:: SUPPLIED DATA
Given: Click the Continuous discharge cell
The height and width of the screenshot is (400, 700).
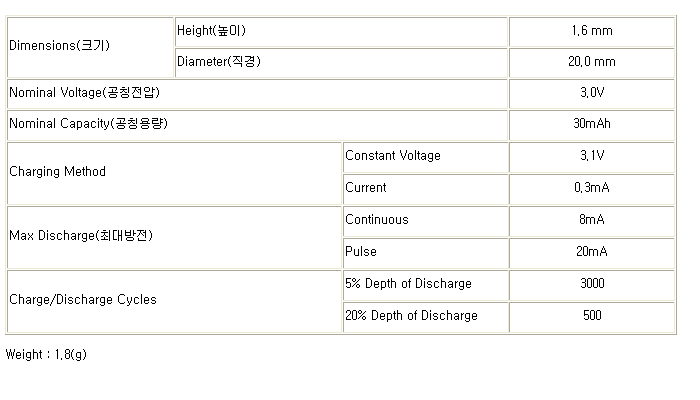Looking at the screenshot, I should pos(377,220).

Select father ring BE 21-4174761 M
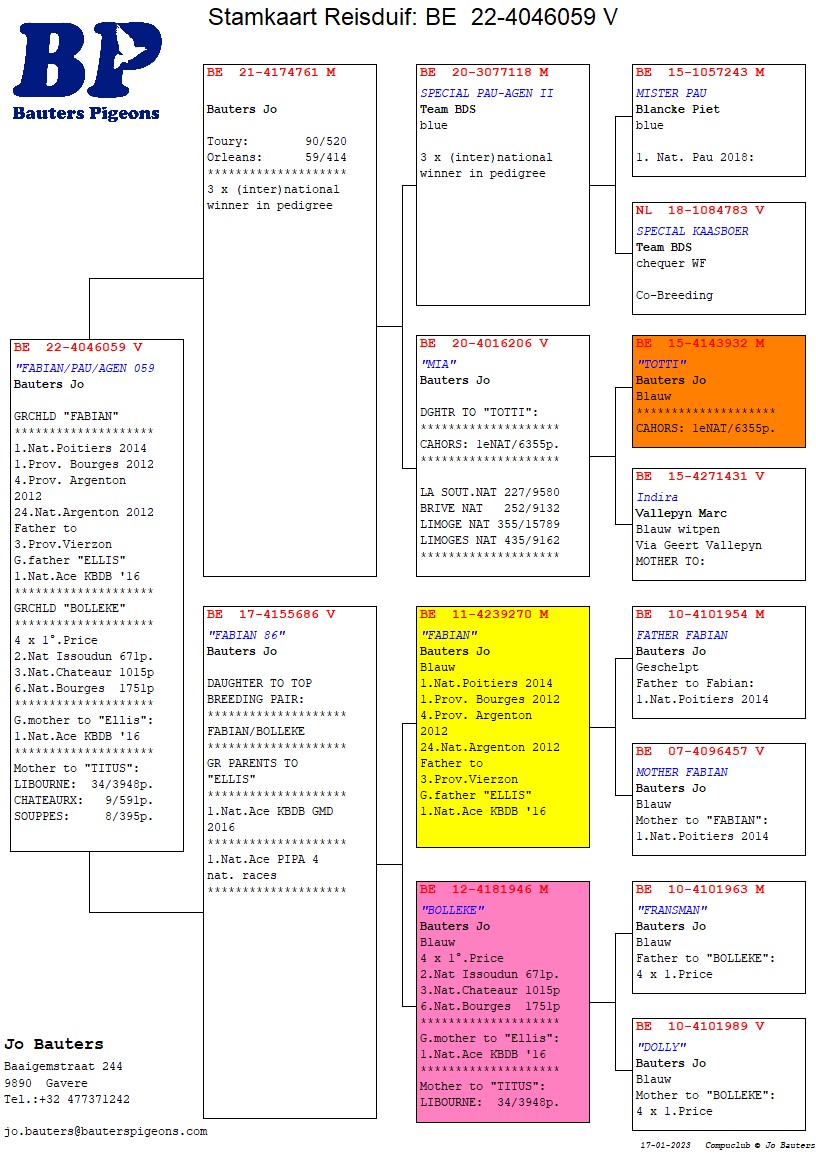tap(271, 73)
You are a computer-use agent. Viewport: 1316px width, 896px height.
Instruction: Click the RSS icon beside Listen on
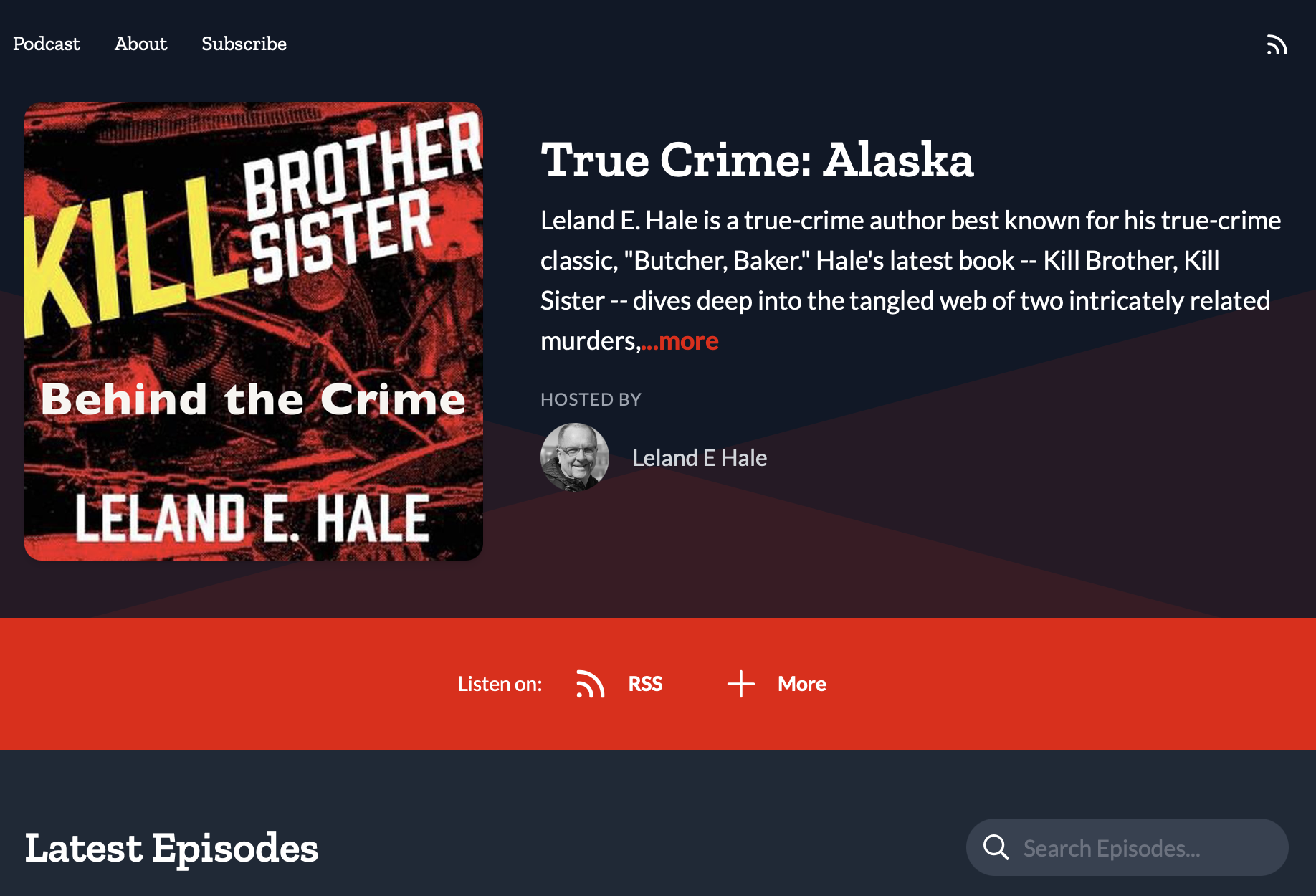click(x=591, y=684)
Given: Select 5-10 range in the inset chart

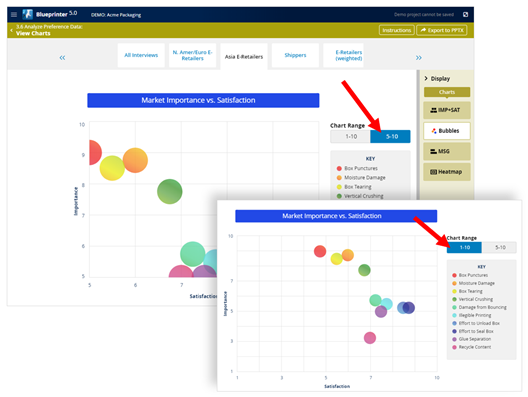Looking at the screenshot, I should [499, 247].
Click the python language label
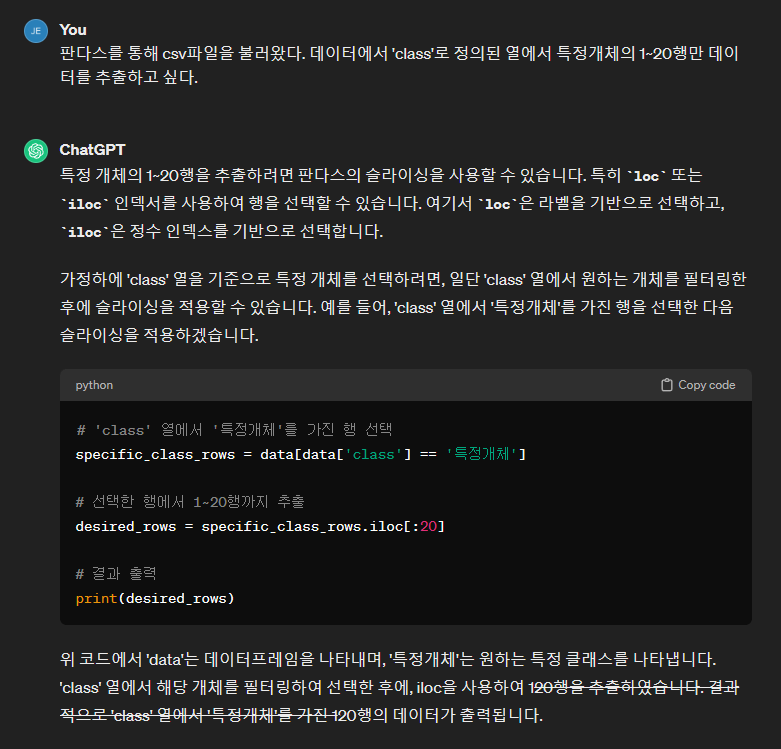781x749 pixels. click(94, 385)
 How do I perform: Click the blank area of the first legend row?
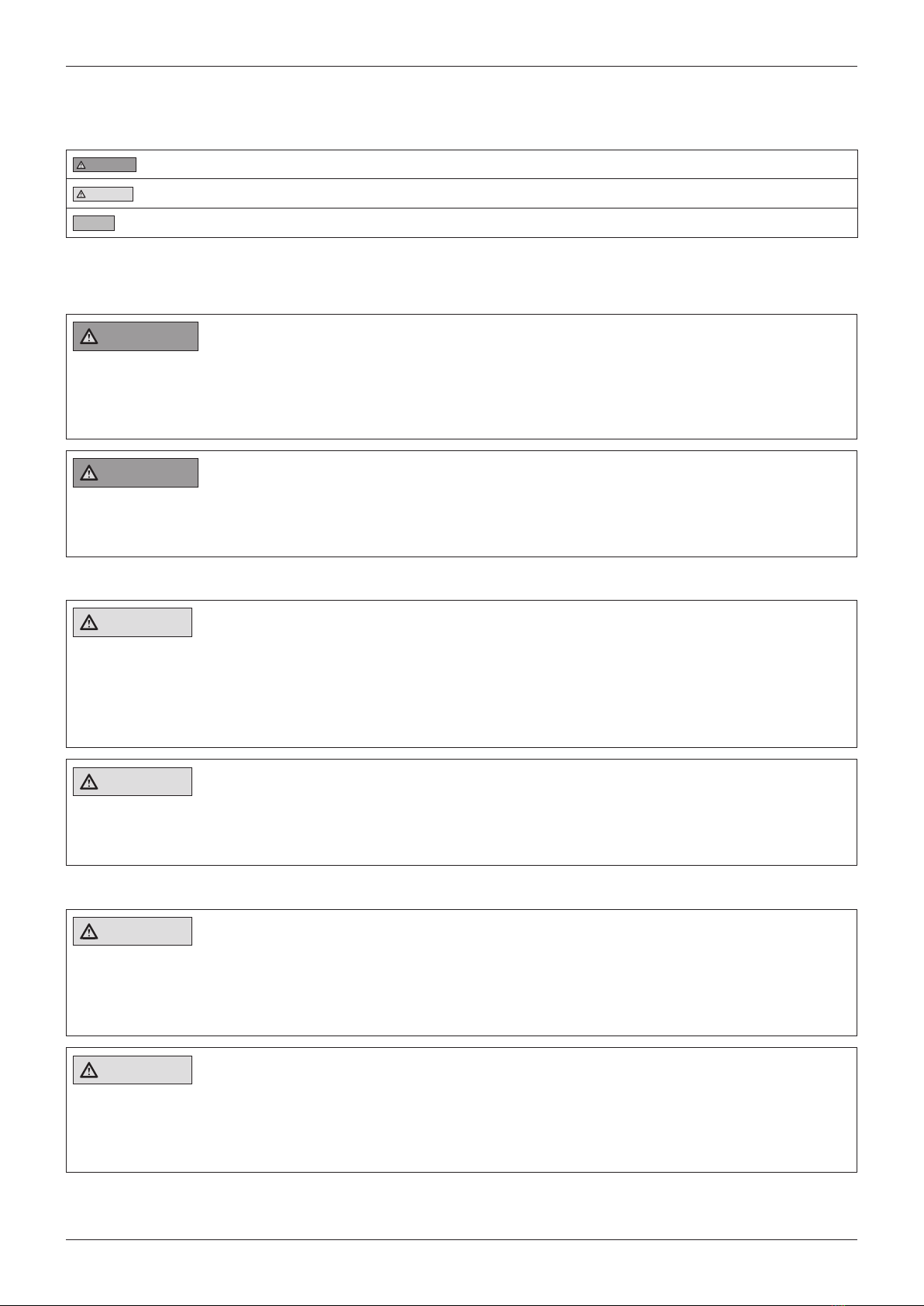(496, 164)
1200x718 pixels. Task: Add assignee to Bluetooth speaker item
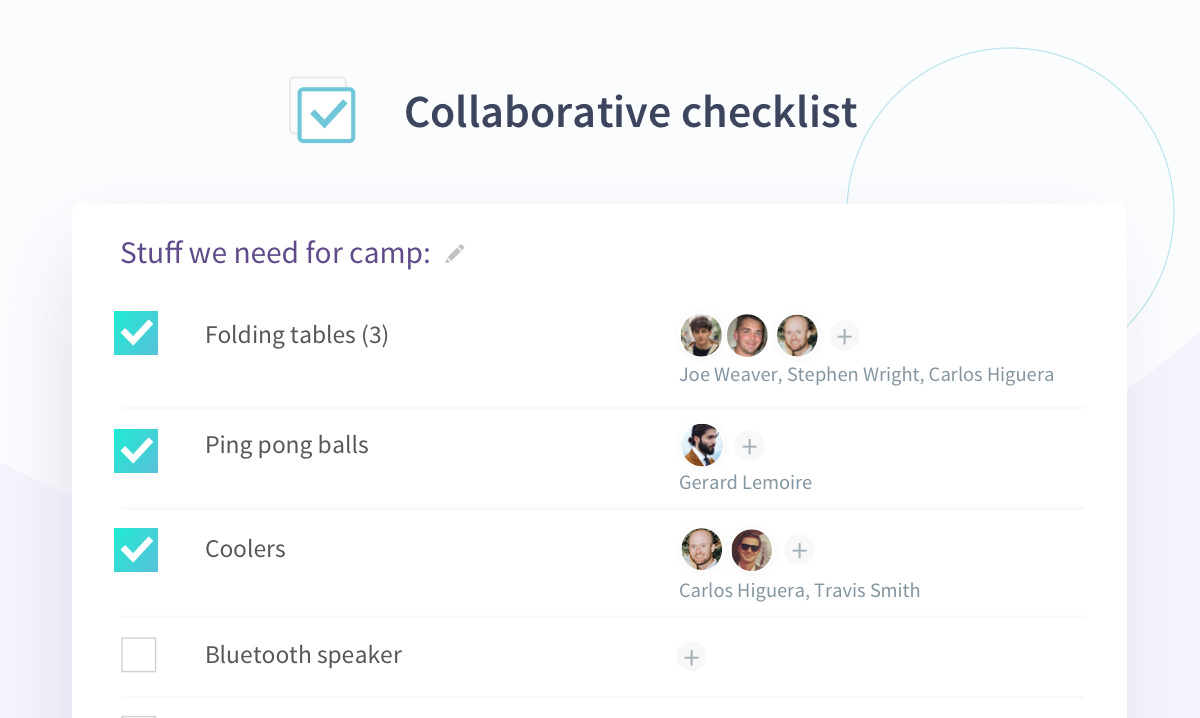coord(691,656)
::::
Beginning with the line that contains "Instruction: Click the" and ending with the last line of the entries above, repeat each line exactly, but not the pictures.

Instruction: Click the RSS icon beside Listen on
click(x=591, y=684)
Given: Select 5-10 range in the inset chart

Looking at the screenshot, I should [499, 247].
Click the python language label
781x749 pixels. click(94, 385)
 How do I perform: Click the blank area of the first legend row?
(496, 164)
1200x718 pixels. Task: Add assignee to Bluetooth speaker item
coord(691,656)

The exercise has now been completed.